What the task asks:
Leave the images out and write out each entry exactly as shown.

(Entries taken from a collection)
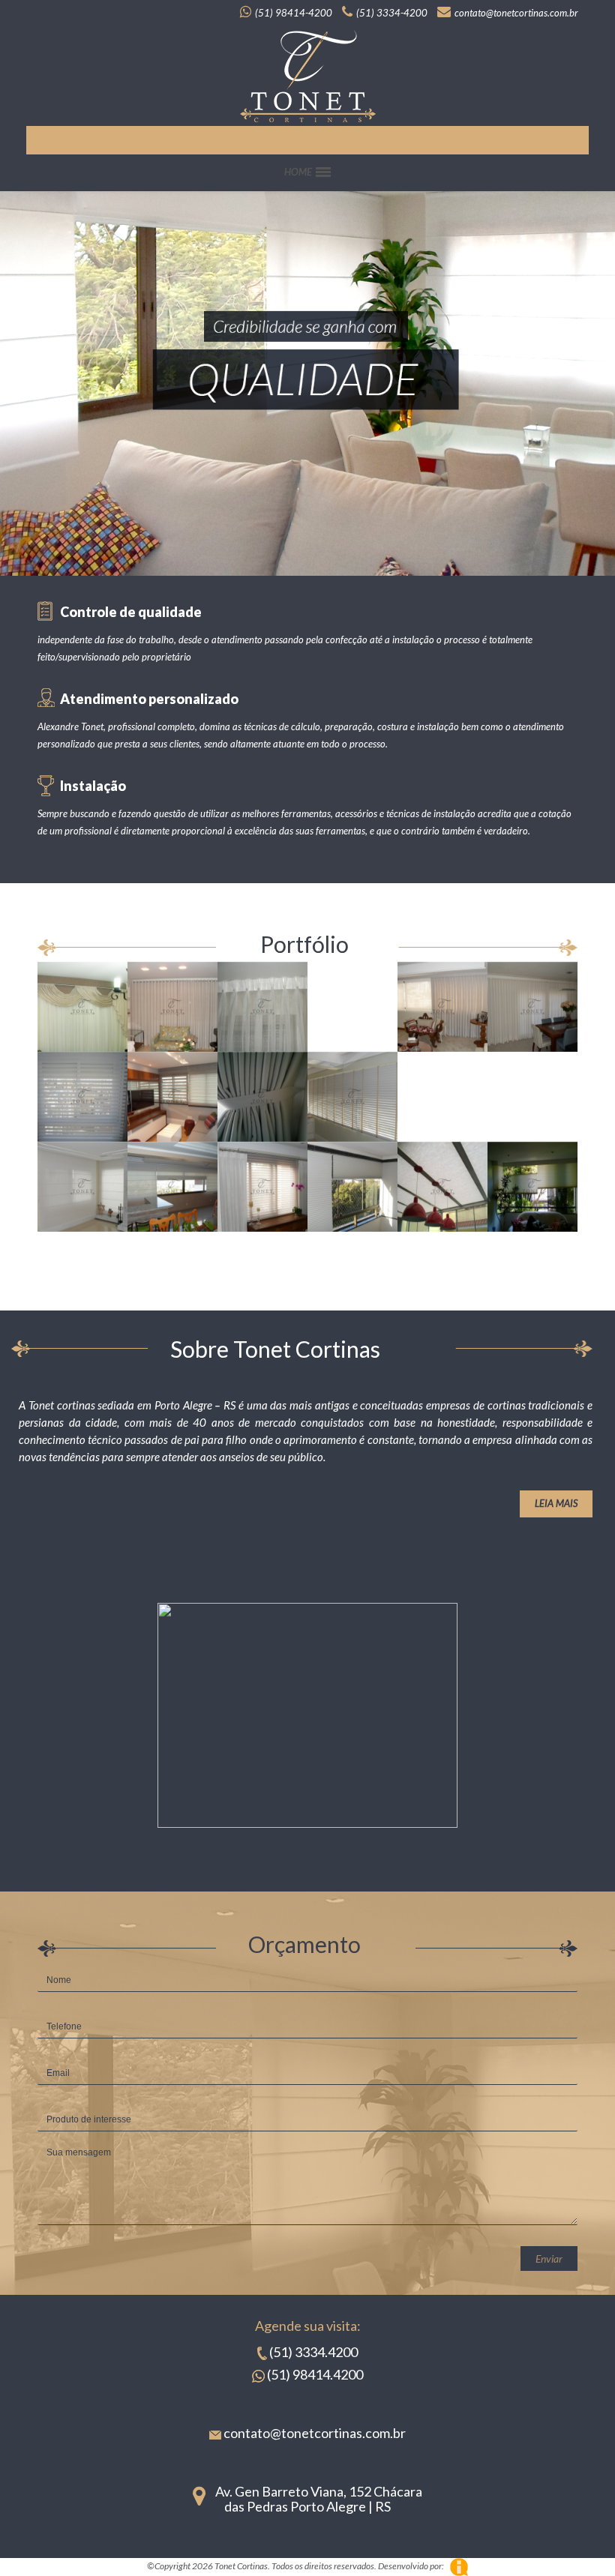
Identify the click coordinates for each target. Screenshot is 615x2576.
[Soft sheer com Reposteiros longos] (263, 1187)
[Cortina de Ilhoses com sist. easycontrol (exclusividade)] (173, 1007)
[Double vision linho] (173, 1097)
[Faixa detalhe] (263, 1097)
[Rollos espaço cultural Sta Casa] (533, 1097)
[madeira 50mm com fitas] (353, 1097)
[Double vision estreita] (83, 1097)
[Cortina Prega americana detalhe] (263, 1007)
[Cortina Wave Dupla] (533, 1007)
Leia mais (556, 1503)
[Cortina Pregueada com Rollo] (443, 1007)
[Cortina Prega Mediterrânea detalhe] (353, 1007)
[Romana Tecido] (83, 1187)
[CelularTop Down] (533, 1187)
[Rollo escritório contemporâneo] (443, 1097)
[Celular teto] (443, 1187)
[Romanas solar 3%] (173, 1187)
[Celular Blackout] (353, 1187)
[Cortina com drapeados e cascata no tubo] (83, 1007)
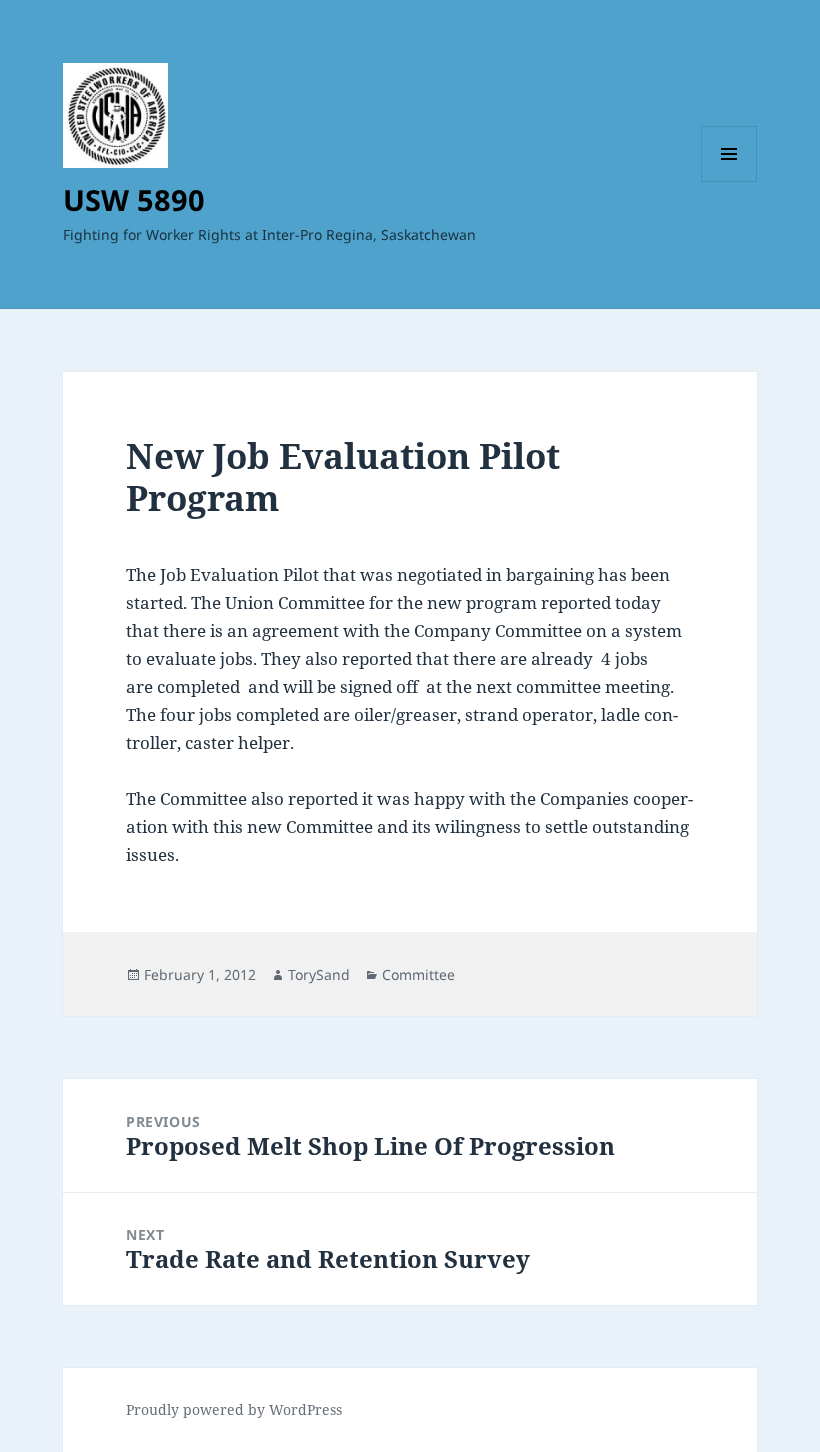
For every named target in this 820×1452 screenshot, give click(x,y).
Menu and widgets (729, 181)
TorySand (319, 974)
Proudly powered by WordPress (234, 1409)
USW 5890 (134, 199)
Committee (418, 974)
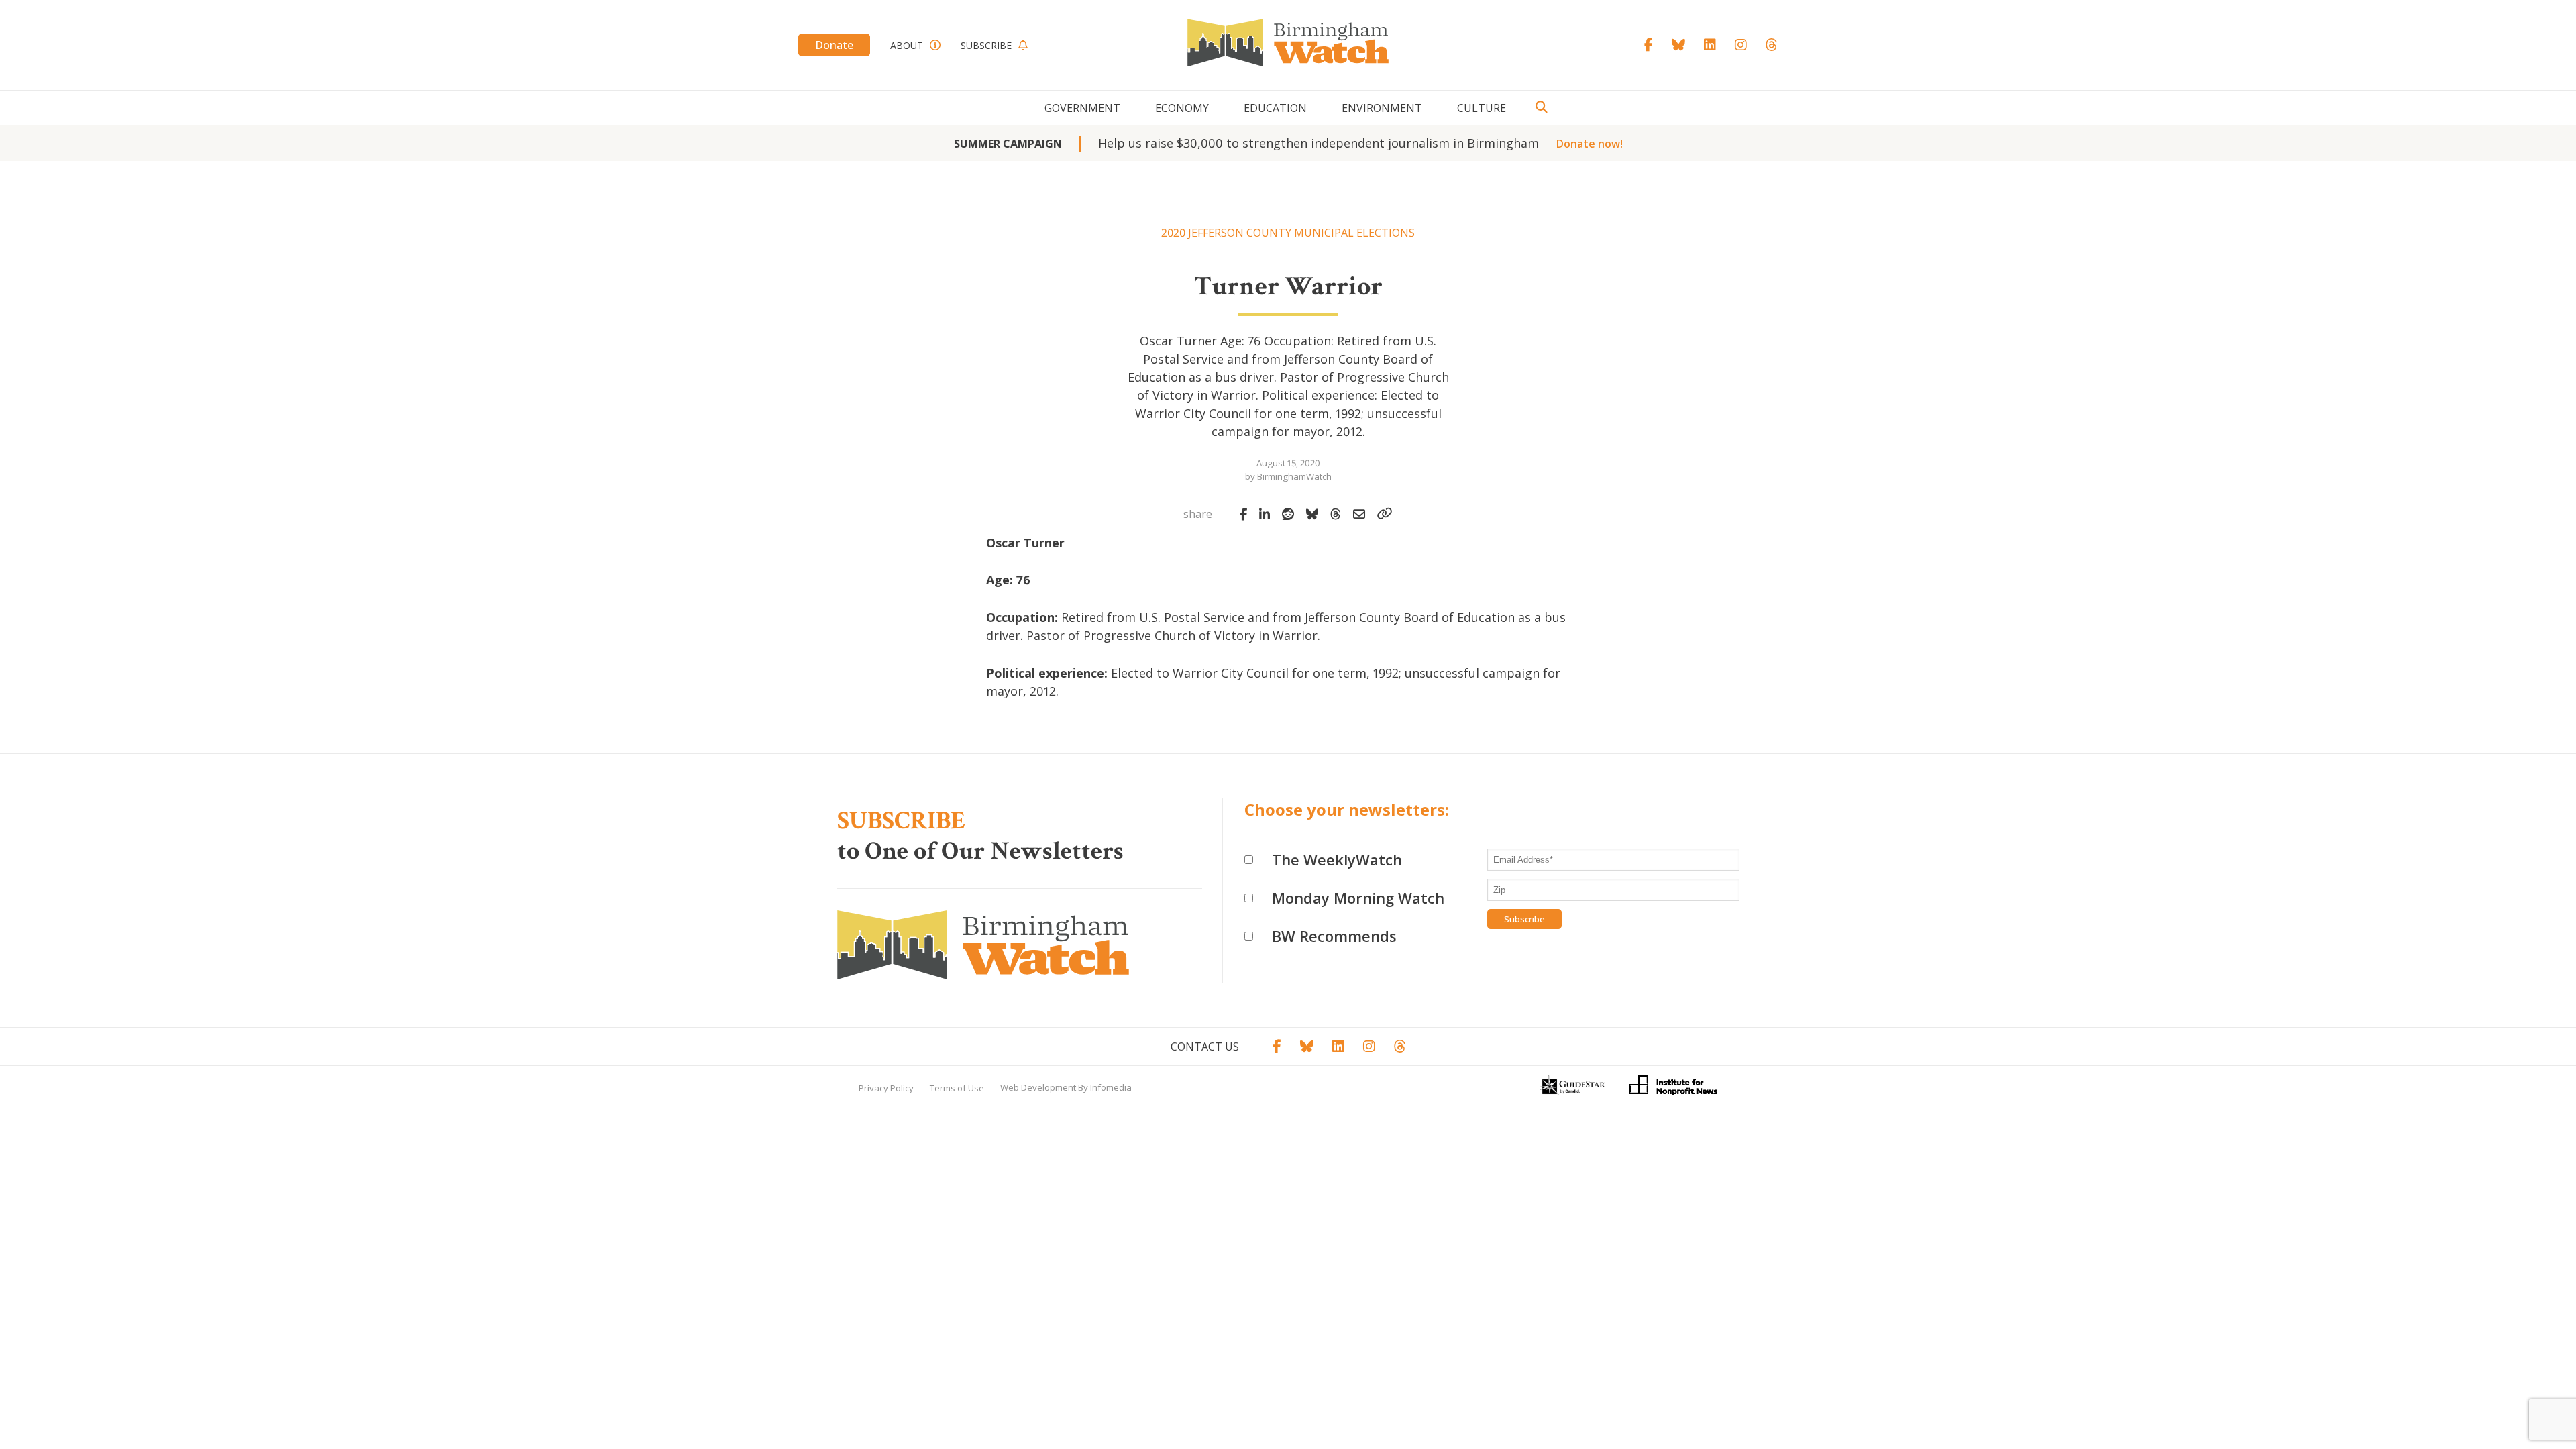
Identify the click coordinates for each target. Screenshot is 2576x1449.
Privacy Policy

Answer to this task:
Identify the click coordinates for each target. Screenshot is 615x2576.
[Soft sheer com Reposteiros longos] (263, 1187)
[Cortina de Ilhoses com sist. easycontrol (exclusividade)] (173, 1007)
[Double vision linho] (173, 1097)
[Faixa detalhe] (263, 1097)
[Rollos espaço cultural Sta Casa] (533, 1097)
[madeira 50mm com fitas] (353, 1097)
[Double vision estreita] (83, 1097)
[Cortina Prega americana detalhe] (263, 1007)
[Cortina Wave Dupla] (533, 1007)
Leia mais (556, 1503)
[Cortina Pregueada com Rollo] (443, 1007)
[Cortina Prega Mediterrânea detalhe] (353, 1007)
[Romana Tecido] (83, 1187)
[CelularTop Down] (533, 1187)
[Rollo escritório contemporâneo] (443, 1097)
[Celular teto] (443, 1187)
[Romanas solar 3%] (173, 1187)
[Celular Blackout] (353, 1187)
[Cortina com drapeados e cascata no tubo] (83, 1007)
For every named target in this 820×1452 screenshot, give click(x,y).
Menu and widgets (729, 181)
TorySand (319, 974)
Proudly powered by WordPress (234, 1409)
USW 5890 (134, 199)
Committee (418, 974)
Identify the click coordinates for each target. Screenshot is 2576x1449.
Privacy Policy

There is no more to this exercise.